Amy had a hysterical fit, or was afflicted with sore eyes, I forget which; but I know that she was very bad and vented her rage in all the refined expressions usual on these most celebrated occasions. It will scarcely be expected that I should feel much commiseration for her. When I state these facts it must be understood that Amy said so; but then, will methodistical Luttrell add, with his eyes turned up towards the sky, or the ceiling, as the chance may be—if all the lies that have been uttered since the flood were put into a scale with Amy's, they would weigh as a hair in the balance; so that, perhaps, the less I say on this matter the better.

At last, when a whole month had elapsed beyond the period Amy had named for the expected event, Argyle could keep on the mask no longer; and, having asked her one evening how she felt, and received for answer that she was perfectly well and free from pain, he said, in a passion, "Why, Amy, you are surely a Johanna Southcott, and never mean to be confined at all." This was certainly very cruel, though no less certainly circumstances did rather appear to justify such a suspicion!

At last, oh, blessed news for Argyle! Amy declared she felt a slight pain; but whether it proceeded from the sweet pledge of love she carried in her bosom or from what else was time to determine: and my kind readers will probably recollect that, in a like protracted case, Old Time determined against the late Marchioness of Buckingham, without the least respect to all the splendid paraphernalia which had been profusely got up for the anticipated joyful occasion. Amy, however, not being quite so stricken in years, Argyle bustled about in the joyful hopes of a speedy deliverance, and said, "No harm in sending to Dr. Merriman, and getting the knocker tied up, and a little straw laid before the door?" As to the nurse, she had been in the house for the last month!

By the time the knocker was tied up, the straw laid down, and Dr. Merriman shown upstairs into her room, Amy declared herself quite well again, and so she continued for another week.

"Good Lord deliver us!" exclaimed Argyle.

"Amen!" responded the old nurse: for who would differ from a duke, however pleasant it might be to enjoy present pay and good quarters for doing nothing!

I cannot help pitying anything in labour, even a mountain!

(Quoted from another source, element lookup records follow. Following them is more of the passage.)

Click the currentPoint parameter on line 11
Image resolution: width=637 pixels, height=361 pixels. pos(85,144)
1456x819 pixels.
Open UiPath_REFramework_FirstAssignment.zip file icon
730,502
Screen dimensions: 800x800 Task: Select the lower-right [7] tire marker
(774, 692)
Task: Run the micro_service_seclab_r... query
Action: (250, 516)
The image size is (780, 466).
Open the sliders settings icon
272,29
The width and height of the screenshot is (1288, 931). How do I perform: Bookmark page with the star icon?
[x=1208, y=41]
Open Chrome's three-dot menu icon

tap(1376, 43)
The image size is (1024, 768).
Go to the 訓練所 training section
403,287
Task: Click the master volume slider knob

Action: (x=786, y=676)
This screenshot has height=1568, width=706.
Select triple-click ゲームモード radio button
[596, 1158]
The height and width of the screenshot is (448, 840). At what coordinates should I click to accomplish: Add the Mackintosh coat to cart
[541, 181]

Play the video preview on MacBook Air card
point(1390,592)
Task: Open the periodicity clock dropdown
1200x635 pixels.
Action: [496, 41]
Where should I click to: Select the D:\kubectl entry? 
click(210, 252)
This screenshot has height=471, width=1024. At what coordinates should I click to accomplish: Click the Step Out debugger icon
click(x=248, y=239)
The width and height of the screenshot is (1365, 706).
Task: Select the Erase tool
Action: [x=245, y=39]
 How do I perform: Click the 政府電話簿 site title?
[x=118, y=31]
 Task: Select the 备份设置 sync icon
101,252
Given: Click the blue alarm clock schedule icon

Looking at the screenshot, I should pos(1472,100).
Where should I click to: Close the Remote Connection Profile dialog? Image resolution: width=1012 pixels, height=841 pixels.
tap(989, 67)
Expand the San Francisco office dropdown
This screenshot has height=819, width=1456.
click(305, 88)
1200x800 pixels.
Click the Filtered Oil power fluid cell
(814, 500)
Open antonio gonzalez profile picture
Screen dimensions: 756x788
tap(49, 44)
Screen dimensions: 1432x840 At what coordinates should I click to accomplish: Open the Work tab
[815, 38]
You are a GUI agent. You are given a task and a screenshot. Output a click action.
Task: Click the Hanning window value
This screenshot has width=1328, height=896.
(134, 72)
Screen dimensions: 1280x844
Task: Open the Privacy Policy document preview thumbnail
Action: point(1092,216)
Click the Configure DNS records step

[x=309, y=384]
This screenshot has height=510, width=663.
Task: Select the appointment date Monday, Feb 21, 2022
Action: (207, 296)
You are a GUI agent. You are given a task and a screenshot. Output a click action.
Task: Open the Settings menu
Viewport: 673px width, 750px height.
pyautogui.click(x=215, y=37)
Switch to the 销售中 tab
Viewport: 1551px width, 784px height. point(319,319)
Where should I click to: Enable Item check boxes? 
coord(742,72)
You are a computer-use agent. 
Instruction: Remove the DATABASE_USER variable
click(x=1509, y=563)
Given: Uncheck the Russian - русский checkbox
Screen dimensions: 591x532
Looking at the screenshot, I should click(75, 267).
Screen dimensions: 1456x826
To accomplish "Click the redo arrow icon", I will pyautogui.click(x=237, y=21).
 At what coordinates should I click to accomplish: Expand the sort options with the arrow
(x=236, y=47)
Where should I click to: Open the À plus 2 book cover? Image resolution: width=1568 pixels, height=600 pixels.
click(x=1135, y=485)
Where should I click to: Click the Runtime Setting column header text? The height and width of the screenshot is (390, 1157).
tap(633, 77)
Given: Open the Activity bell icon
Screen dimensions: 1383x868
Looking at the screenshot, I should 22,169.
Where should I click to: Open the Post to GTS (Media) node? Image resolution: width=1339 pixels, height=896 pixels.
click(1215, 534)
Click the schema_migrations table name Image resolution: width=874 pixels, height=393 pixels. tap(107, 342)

At length, Amy herself really experienced the so often anticipated pains. She now declared that she could not stand it, and would not, that was more!

"Give me a pair of scissors!" said she in a fury to the doctor, "and I will cut my own throat directly."

Dr. Merriman answered with perfect sangfroid.

Apropos! I do remember this said Dr. Merriman of Curzon-street, an apothecary, and often has he stood behind his uncle's counter to serve me when I was a child and fond of sweets, with a pennyworth of Spanish liquorice. His father was a respectable accoucheur and had the honour to bring all my respectable family into this respectable world, one by one, except my youngest sister Julia; and he would have done as much by her, but that he happened to die one day, and the present Dr. Merriman, his nephew, formerly well known by the appellation of Sam Merriman, officiated, faute de mieux, my dear mother being too shy to endure the idea of a perfect stranger.